:: TEXT ::

Welcome to the Checkpoint Chronicle, a monthly roundup of interesting stuff in the data and streaming space. Your hosts and esteemed curators of said content are Gunnar Morling (your editor-in-chief for this edition) and Robin Moffatt. Feel free to send our way any choice nuggets that you think we should feature in future editions.
Stream Processing, Streaming SQL, and Streaming Databases
- Automate Delivering Apache Flink Applications. When it comes to deploying stream processing jobs to production, fully automated pipelines are key to ensure fast delivery, robustness, auditability, and more. Rashid Aljohani describes a GitOps approach for deploying Flink jobs onto OpenShift clusters, using ArgoCD for continuous delivery and the Flink Kubernetes operator.
- So You Want to Write a Stream Processor? Beware of the Duck Syndrome. It can be a tempting task to implement a stream processing engine from scratch. But as so often, the devil is in the details (Correctness! Scalability!! Observability!!!), and Almog Gavra of Responsive makes the case why you should trust established engines such as Kafka Streams.
- Mastering Stream Processing: A Guide to Windowing in Kafka Streams and Flink SQL. Bill Bejeck, author of the popular Kafka Streams in Action book, compares windowing in Kafka Streams and Flink SQL, diving into the support of polymorphic table-valued functions (as standardised in SQL 2016) provided by the latter.
- Aggregating Real-time Sensor Data with Python and Redpanda. With its strong footprint in the data engineering space, it’s not a surprise that Python also is becoming more and more popular as a tool for stream processing. In this in-depth post, Tomáš Neubauer of Quix shows how to build a Python application for aggregating sensor data from scratch.
- In-Memory Analytics for Kafka using DuckDB. Ingesting data from Kafka into DuckDB for querying it? Not a problem with kwack, a tool built for this very purpose by Robert Yokota, among other things making it easy to export data from Kafka into Parquet files.
Event Streaming
- How Canva collects 25 billion events per day. I don’t hear much about Kinesis Data Streams these days, Amazon’s fully managed data stream service. But it’s very much alive, as demonstrated by this post by Canva’s Long Nguyen. They decided to use KDS over Amazon’s managed Kafka service (MSK), because it was significantly cheaper, while being only marginally slower. Great write-up sourced from practical experience.

:::
:: ENTRIES PROVIDED ::

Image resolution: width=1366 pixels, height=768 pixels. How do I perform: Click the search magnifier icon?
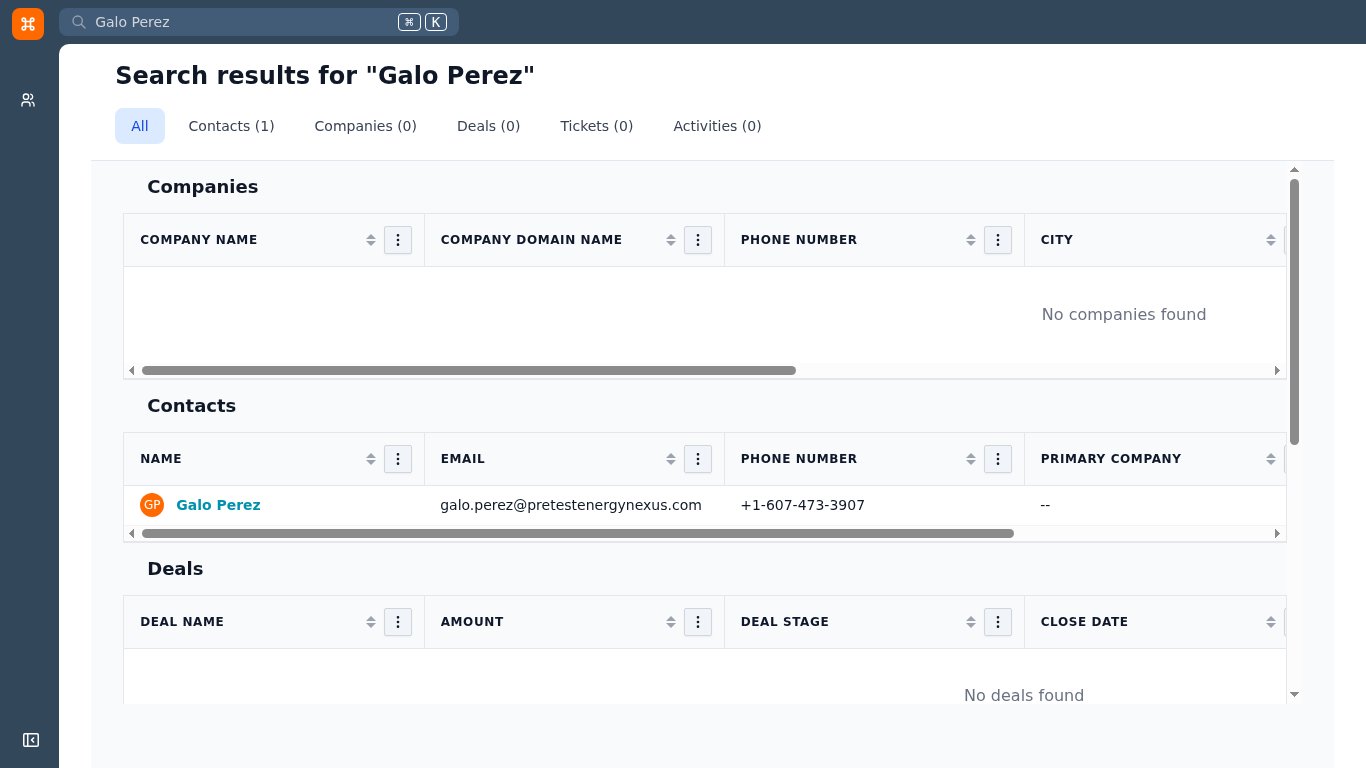click(79, 22)

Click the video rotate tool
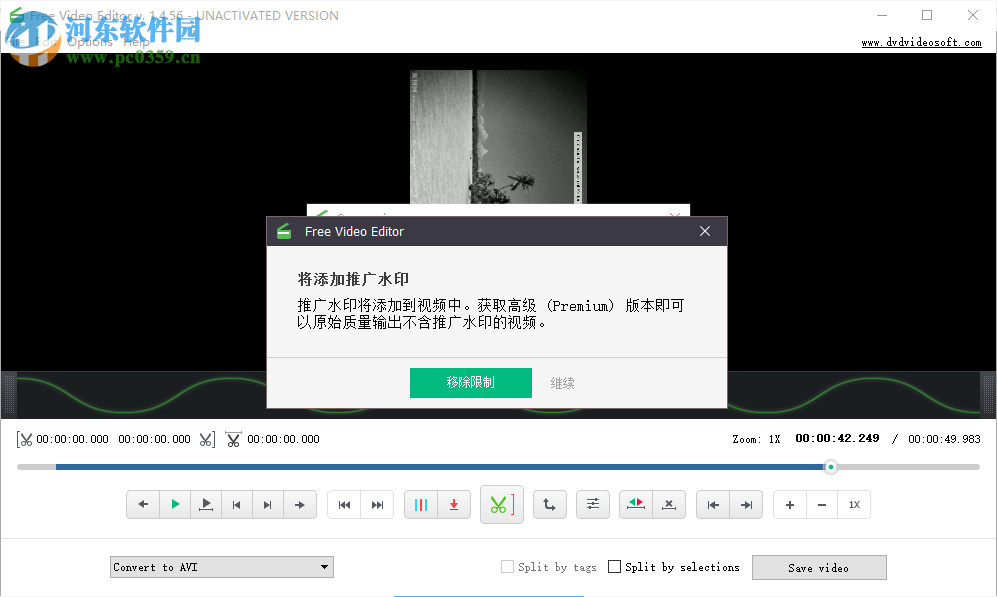[549, 504]
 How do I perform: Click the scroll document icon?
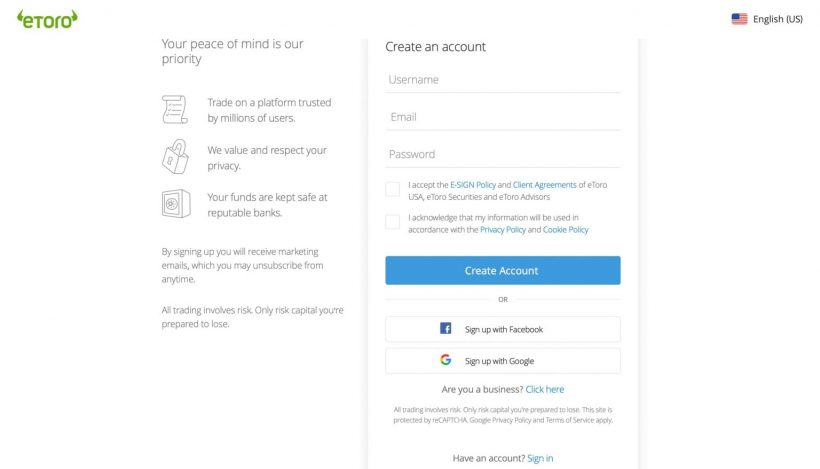click(175, 109)
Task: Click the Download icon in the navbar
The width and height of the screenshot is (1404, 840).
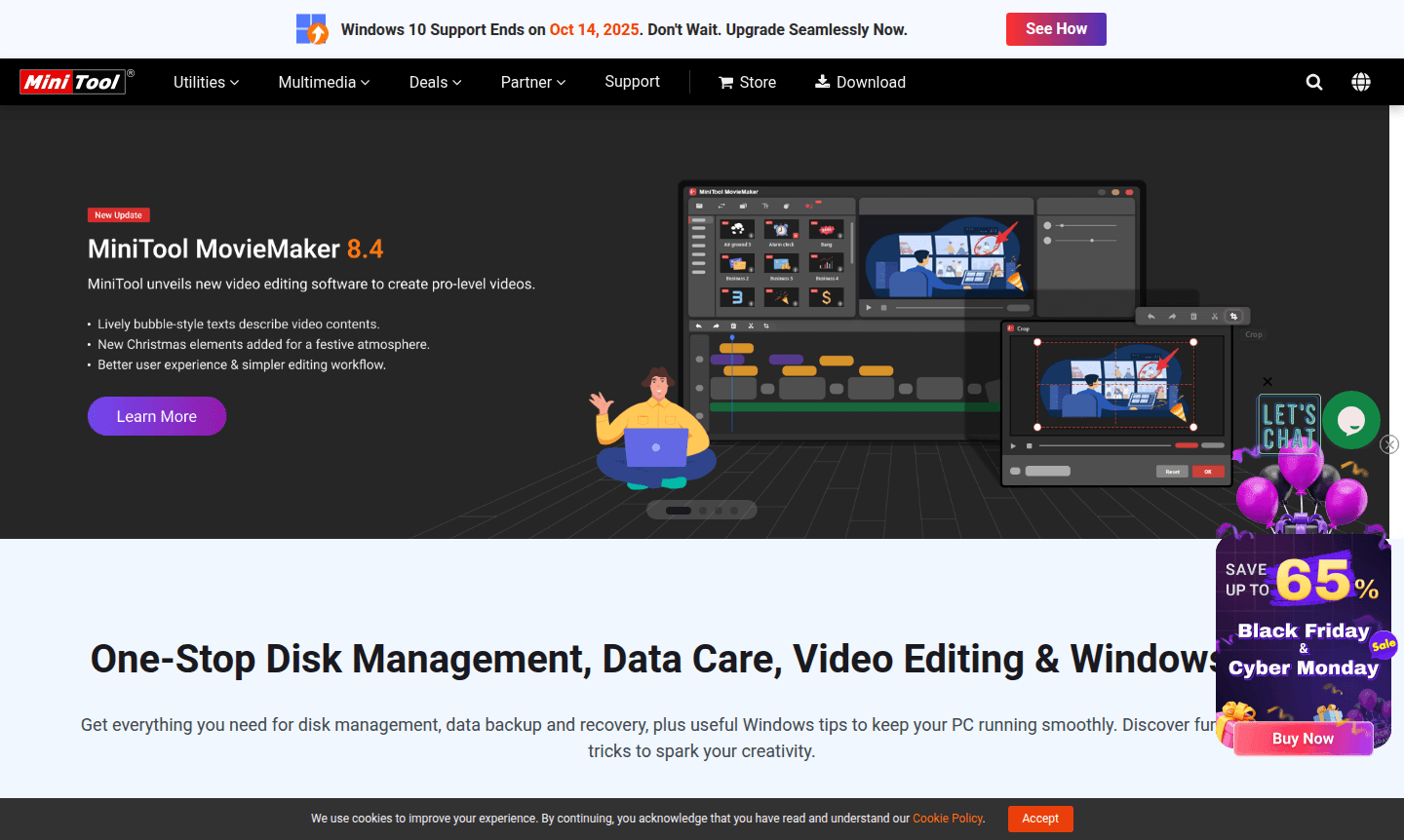Action: point(821,82)
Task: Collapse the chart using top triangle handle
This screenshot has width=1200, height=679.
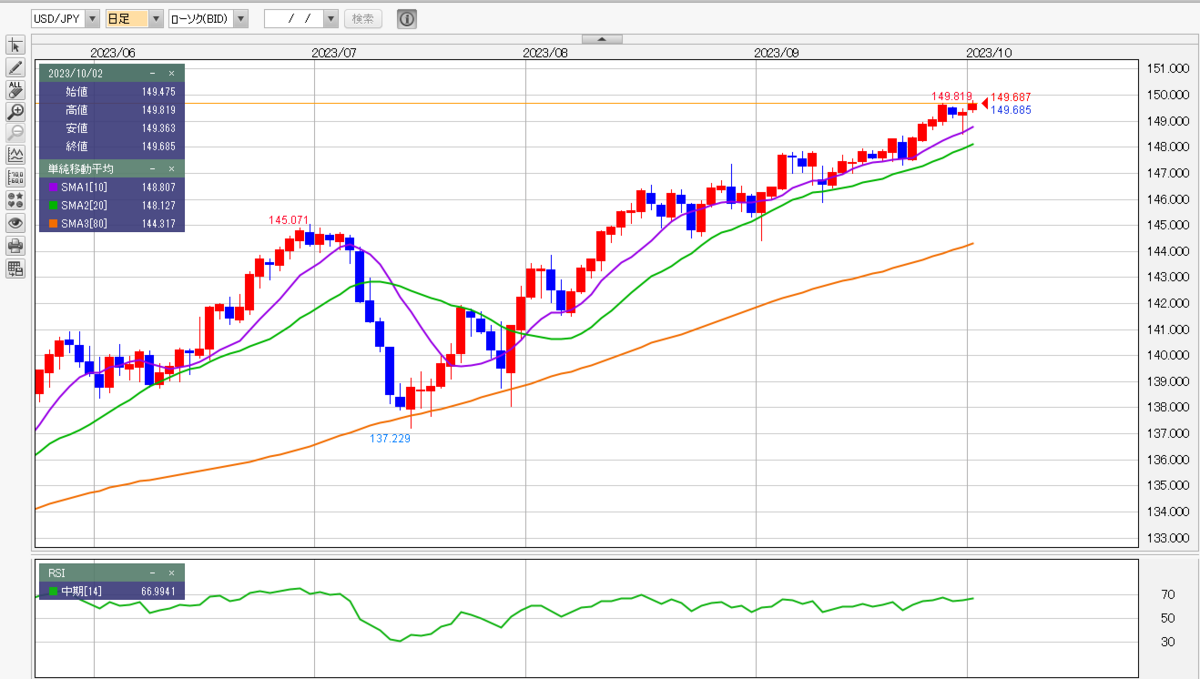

:::

▶ [GIVEN EXERCISE A]:
According to the roundup, why did Canva pick Kinesis Data Streams over Amazon's managed Kafka service?
▶ [GIVEN EXERCISE B]:
In the roundup, take the part from "Stream Processing, Streaming" to "as Kafka Streams." and switch "GitOps approach" to "DevOps approach".

▶ [CORRECT ANSWER A]:
It was significantly cheaper while being only marginally slower.

▶ [CORRECT ANSWER B]:
Stream Processing, Streaming SQL, and Streaming Databases
- Automate Delivering Apache Flink Applications. When it comes to deploying stream processing jobs to production, fully automated pipelines are key to ensure fast delivery, robustness, auditability, and more. Rashid Aljohani describes a DevOps approach for deploying Flink jobs onto OpenShift clusters, using ArgoCD for continuous delivery and the Flink Kubernetes operator.
- So You Want to Write a Stream Processor? Beware of the Duck Syndrome. It can be a tempting task to implement a stream processing engine from scratch. But as so often, the devil is in the details (Correctness! Scalability!! Observability!!!), and Almog Gavra of Responsive makes the case why you should trust established engines such as Kafka Streams.